Whereas, I would like it to be saved as follows, (notice "topics": [] is not present)

{"id": "18ebed18-568f-4583-b154-4dc44497998b", "urls": [{"id": "c82369d3-de6b-4d39-83ef-b42cf3484603", "url": "example.com", "description": null}]}

Here is the Message model

defmodule App.Message do
  use App.Web, :model

  schema "messages" do
    field :text, :string
    embeds_one :entities, App.Entities

    timestamps()
  end

  def changeset(struct, params \\ %{}) do
    struct
    |> cast(params, [:text])
    |> cast_embed(:entities)
    |> validate_required([:text])
  end
end

The Entities model

defmodule App.Entities do
  use App.Web, :model

  embedded_schema do
    embeds_many :urls, App.UrlEntity
    embeds_many :topics, App.TopicEntity
  end

  def changeset(struct, params \\ %{}) do
    struct
    |> cast(params, [])
    |> cast_embed(:urls)
    |> cast_embed(:topics)
  end
end

The UrlEntity model

defmodule App.UrlEntity do
  use App.Web, :model

  embedded_schema do
    field :url, :string
    field :description, :string
  end

  def changeset(struct, params \\ %{}) do
    struct
    |> cast(params, [:url, :description])
    |> validate_required([:url])
  end
end

And the TopicEntity model

defmodule App.TopicEntity do
  use App.Web, :model

  embedded_schema do
    field :name, :string
  end

  def changeset(struct, params \\ %{}) do
    struct
    |> cast(params, [:name])
    |> validate_required([:name])
  end
end

Running the following function will create the message with the entities saved as shown above.

%Message{}
|> Message.changeset(%{
  text: "example.com",
  entities: %{urls: [%{url: "example.com"}]}
})
|> Repo.insert!

Removing |> cast_embed(:topics) from the Entity changeset results in the same outcome.

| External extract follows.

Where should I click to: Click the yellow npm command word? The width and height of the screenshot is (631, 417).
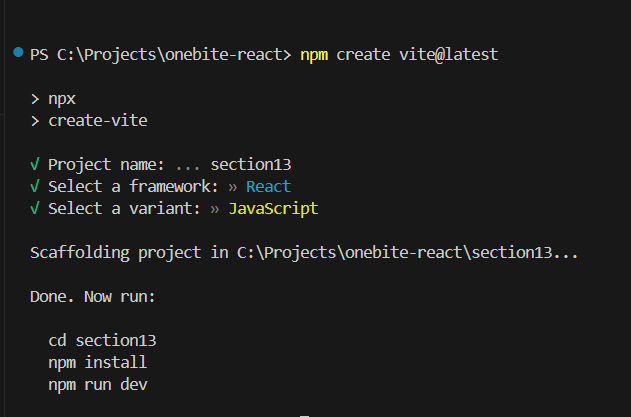tap(314, 55)
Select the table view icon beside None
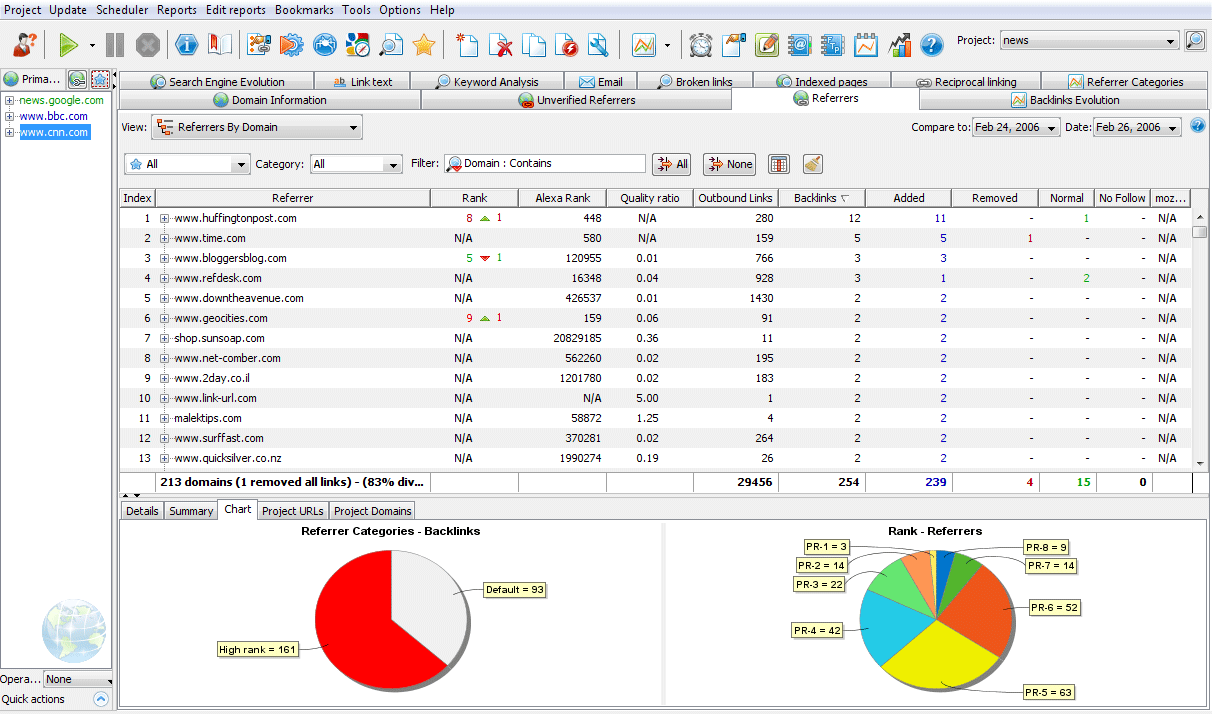The image size is (1212, 714). click(781, 163)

There are two reasons it would be desirable for the saved value to not contain "topics": []:

  1. Save database disk space

  2. Postgres JSONB queries using NOT NULL

Ideally we could query SELECT * FROM messages WHERE entities->'topics' IS NOT NULL;.
But this query will return results if "topics": [] is present.

I would appreciate if anyone had thoughts on how to accomplish this using Ecto embeds, or perhaps a custom Poison encoder.

2 Likes

Did you find a solution for this? I am currently wondering how to do it too.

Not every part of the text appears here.